São muitas as fotografias espalhadas pela pequena mata, quase sempre acompanhadas de bandeiras de Israel, o azul e branco com a estrela de David. Há vasos com catos, flores vermelhas de plástico e também pequenas latas com velas. Cada família lembra aqui os seus mortos de forma única: há quem tenha trazido uma T-shirt que diz algo da personalidade do filho ou do irmão que foi morto, outros encontraram algures a mochila trazida para o festival de música eletrónica e fizeram dela um pequeno altar. Há fotografias de gente a sorrir, talvez tiradas quando estavam em férias, como Ben Menashe Mizrachi, que surge de T-shirt e boné brancos, mas também de gente fardada, como Yulia Waxer Daunov.
Em uniforme veem-se também em Re’im alguns militares que discretamente vigiam o local, apenas a cinco quilómetros de Gaza, onde continua a guerra iniciada como resposta ao terror lançado pelo Hamas no 7 de Outubro, que matou ao todo mais de 1200 israelitas, tendo mais de duas centenas sido sequestrados. Nestes nove meses contabilizam-se agora perto de 40 mil mortos no lado palestiniano.
Pela dimensão do massacre, pelo facto de se tratar de um festival cheio de jovens, muitos deles do chamado “campo da paz”, israelitas que tradicionalmente defendem uma solução de dois Estados, os acontecimentos no Nova, festival de trance, ganharam destaque entre o que aconteceu há nove meses (Tal como ficou emblemático o kibutz Nir Oz, perto daqui, em que um quarto dos habitantes foi morto ou sequestrado, e onde as casas continuam negras do fogo).
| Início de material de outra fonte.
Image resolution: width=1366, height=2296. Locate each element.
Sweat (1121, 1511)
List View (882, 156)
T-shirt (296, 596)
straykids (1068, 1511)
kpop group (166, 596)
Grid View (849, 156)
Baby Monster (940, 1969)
As imagens dos jovens no festival, antes do ataque e durante, primeiro divertidos e depois já a pedir auxílio, mais os SMS enviados em desespero para a família, e os vídeos feitos pelo próprio Hamas permitiram até a realização de um documentário de 54 minutos que tem sido exibido mundo fora, com uma sessão em Lisboa, no Cinema São Jorge, em fevereiro.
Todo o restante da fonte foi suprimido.